**TASK PROMPT**
In the forum post, rewrite the paragraph that begins "What would be the best way" in fewer words, keeping its main facts.

**EXCERPT PROVIDED**
——

2012-04-20 Thread Tony Yu
On Fri, Apr 20, 2012 at 2:15 PM, Andre Martel soucoupevola...@yahoo.comwrote:

 What would be the best way to remove the maximum from a cube and
 collapse the remaining elements along the z-axis ?
 For example, I want to reduce Cube to NewCube:

  Cube
 array([[[  13,   2,   3,  42],
 [  5, 100,   7,   8],
 [  9,   1,  11,  12]],

[[ 25,   4,  15,   1],
 [ 17,  30,   9,  20],
 [ 21,   2,  23,  24]],

[[ 1,   2,  27,  28],
 [ 29,  18,  31,  32],
 [ -1,   3,  35,   4]]])

 NewCube

 array([[[  13,   2,   3,  1],
 [  5, 30,   7,   8],
 [  9,   1,  11,  12]],

[[ 1,   2,  15,  28],
 [ 17,  18,  9,  20],
 [ -1,   2,  23,   4]]])

 I tried with argmax() and then roll() and delete() but these
 all work on 1-D arrays only. Thanks.

——

**RECORDS SUPPLIED**
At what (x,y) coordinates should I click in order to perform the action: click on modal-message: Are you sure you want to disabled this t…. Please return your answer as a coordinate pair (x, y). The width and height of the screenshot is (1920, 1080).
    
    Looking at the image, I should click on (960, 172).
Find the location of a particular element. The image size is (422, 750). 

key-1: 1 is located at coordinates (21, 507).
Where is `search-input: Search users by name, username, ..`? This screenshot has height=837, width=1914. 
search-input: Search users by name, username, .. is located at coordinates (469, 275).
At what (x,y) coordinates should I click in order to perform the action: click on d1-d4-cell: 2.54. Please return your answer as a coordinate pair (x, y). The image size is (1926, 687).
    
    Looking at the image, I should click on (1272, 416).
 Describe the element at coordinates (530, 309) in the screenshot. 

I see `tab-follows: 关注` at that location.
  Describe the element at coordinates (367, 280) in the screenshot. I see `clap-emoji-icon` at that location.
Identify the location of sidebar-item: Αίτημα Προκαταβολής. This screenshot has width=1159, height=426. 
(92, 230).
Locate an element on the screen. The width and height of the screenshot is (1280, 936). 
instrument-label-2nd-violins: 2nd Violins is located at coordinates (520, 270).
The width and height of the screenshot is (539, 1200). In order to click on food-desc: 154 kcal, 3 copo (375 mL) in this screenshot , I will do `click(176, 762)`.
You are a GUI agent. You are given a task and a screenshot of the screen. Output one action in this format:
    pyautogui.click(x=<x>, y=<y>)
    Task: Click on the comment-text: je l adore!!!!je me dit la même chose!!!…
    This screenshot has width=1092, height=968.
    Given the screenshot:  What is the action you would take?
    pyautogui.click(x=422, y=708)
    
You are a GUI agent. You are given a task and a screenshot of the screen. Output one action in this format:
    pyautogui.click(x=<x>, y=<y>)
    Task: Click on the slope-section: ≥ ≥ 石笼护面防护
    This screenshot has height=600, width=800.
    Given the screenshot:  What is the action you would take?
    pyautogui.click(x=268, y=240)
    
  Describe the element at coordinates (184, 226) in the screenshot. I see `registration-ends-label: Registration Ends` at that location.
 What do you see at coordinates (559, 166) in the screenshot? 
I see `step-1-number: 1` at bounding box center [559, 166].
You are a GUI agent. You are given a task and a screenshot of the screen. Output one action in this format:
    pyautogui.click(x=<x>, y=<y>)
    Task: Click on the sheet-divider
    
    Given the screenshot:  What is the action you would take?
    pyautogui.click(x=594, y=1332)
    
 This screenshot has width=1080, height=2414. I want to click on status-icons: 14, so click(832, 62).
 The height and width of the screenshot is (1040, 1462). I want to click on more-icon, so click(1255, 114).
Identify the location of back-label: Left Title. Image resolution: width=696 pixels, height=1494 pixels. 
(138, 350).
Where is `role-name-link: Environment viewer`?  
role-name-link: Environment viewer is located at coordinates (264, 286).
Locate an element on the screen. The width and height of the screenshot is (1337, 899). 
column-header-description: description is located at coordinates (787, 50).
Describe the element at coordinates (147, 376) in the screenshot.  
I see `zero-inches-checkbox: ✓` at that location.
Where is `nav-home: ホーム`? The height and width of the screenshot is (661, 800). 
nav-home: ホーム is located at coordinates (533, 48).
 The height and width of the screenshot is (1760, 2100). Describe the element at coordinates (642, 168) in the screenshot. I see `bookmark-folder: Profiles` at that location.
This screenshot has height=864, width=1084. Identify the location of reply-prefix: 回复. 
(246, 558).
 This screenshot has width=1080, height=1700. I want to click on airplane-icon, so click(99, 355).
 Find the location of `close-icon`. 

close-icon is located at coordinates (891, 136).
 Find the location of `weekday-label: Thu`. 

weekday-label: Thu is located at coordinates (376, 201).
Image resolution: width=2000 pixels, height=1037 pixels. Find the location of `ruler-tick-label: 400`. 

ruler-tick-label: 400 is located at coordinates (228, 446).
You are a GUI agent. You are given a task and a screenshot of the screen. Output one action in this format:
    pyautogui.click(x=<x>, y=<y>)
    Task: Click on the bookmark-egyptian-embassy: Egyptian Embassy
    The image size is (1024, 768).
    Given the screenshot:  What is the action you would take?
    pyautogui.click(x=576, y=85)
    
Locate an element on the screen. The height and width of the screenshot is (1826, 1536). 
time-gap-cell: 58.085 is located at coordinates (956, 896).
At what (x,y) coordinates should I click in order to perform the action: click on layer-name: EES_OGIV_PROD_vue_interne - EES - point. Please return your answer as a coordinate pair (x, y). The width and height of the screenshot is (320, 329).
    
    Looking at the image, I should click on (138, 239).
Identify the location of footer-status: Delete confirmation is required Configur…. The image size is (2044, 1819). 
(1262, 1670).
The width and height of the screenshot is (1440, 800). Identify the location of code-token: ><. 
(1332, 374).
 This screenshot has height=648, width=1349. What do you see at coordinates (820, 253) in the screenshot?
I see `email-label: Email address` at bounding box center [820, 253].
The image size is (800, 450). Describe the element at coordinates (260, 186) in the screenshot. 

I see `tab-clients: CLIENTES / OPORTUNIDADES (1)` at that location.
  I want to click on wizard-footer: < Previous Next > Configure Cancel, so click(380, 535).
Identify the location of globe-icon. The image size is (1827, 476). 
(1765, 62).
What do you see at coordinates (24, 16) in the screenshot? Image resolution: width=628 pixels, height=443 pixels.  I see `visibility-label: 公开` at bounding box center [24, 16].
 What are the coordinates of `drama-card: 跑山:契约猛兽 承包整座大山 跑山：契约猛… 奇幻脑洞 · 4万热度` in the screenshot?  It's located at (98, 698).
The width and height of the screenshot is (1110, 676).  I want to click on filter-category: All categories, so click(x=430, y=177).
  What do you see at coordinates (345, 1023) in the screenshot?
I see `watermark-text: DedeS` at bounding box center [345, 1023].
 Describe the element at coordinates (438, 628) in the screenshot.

——

**FINISHED EXERCISE**
The poster asks for the best way to remove the maximum from a cube and collapse the remaining elements along the z-axis, for example by reducing Cube to NewCube.